NEW YORK – As concerns around inflation persist, mortgage rates climbed above 6 per cent this week, their highest point since late 2008 and more than double their level a year ago, further squeezing the budgets of would-be home buyers and cooling off a once red-hot housing market.
Mortgage rates have been on the rise since the start of the year as the Federal Reserve has affirmed its commitment to raise its key interest rate to tame soaring consumer prices. With inflation remaining stubbornly high in August, the Fed is expected to raise the federal funds rate again when it meets next week. It has already increased rates by 2.25 percentage points in four actions since May.
Mortgage rates do not directly track the Fed’s key interest rate, as credit cards do, but they are influenced by it. Instead, they tend to track the yield on 10-year Treasury bonds, which are driven by the outlook for inflation and expectations around the Fed’s action.
“The housing market is the most sensitive to the Federal Reserve’s policy,” said Dr Lawrence Yun, chief economist at the National Association of Realtors. “High inflation requires the Fed to be even more aggressive than previously assumed and, therefore, the broad bond market – including the mortgage market – has reacted.”
The average rate on a 30-year fixed-rate mortgage, the most popular home loan, was 6.02 per cent as at Thursday, public finance company Freddie Mac reported, up from 5.89 per cent the week before.
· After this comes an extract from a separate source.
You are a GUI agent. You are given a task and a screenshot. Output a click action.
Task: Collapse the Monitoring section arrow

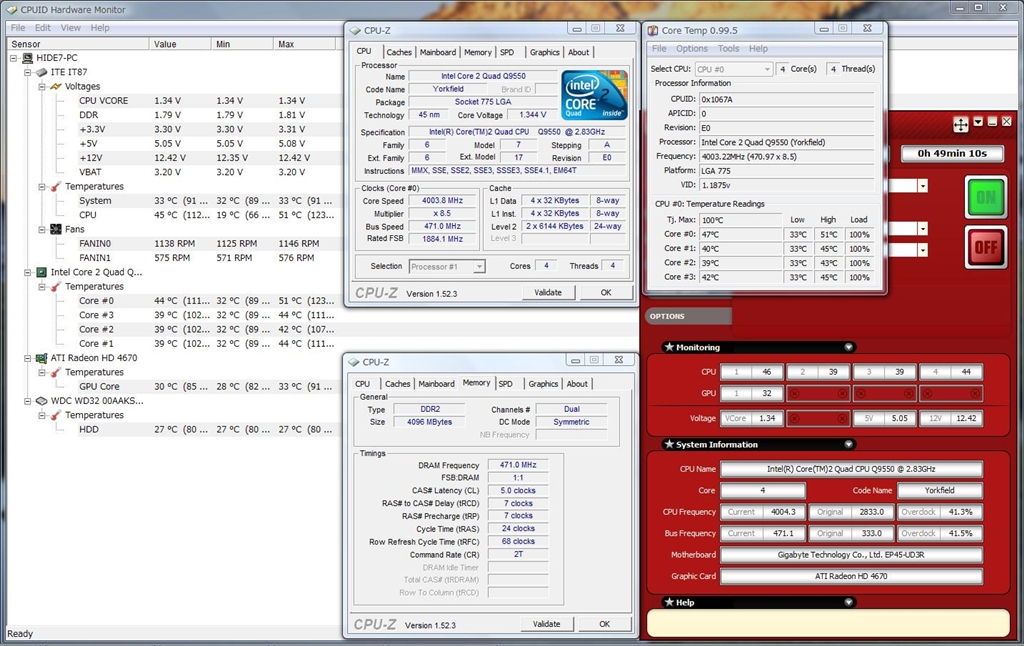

The average rate for an identical loan was 2.86 per cent in the same week in 2021.
Freddie Mac chief economist Sam Khater said in a statement that the rate increase would help cool the housing market but that the number of homes for sale was still inadequate to meet demand.
“This indicates that while home price declines will likely continue, they should not be large,” he said.
The rate on a 30-year fixed-rate mortgage may feel particularly high given its recent history; it was 3.72 per cent at the beginning of 2020 and spent much of the past two years below 3 per cent.
With a longer view, however, rates averaged about 7.8 per cent over the past half-century, according to Freddie Mac, which began tracking borrowing costs in 1971. In the early 1980s, rates stretched well into the double digits, exceeding 18 per cent in 1981.
But the combination of higher mortgage rates and already inflated home prices has significantly limited what prospective home buyers can afford, pushing many of them out of the market.
With a down payment of 10 per cent on the median home price listed in the database on Realtor.com, the typical monthly mortgage payment is now roughly US$2,352 (S$3,300), up 66 per cent from US$1,416 a year ago, taking both higher home prices and interest rates into account.
That does not account for other expenses – such as property taxes, home owner’s insurance and potentially higher closing costs, as well as mortgage insurance, which is often required on down payments of less than 20 per cent.
“There is serious sticker shock,” said Mr Glenn Kelman, chief executive of Redfin, a real estate brokerage, which announced in June that it would cut about 8 per cent of its workforce because of lower demand. “It is just a really thinly traded market. It is hard to put deals together.”
Higher rates have certainly been a driving factor, but the uncertain economic outlook has also played a role.
“Some people have decided: ‘I just can’t buy a house. I am stepping back’,” Mr Kelman said.
“Others are just spooked: ‘I am worried about the stock market. I am worried about my job and the broader economy’.”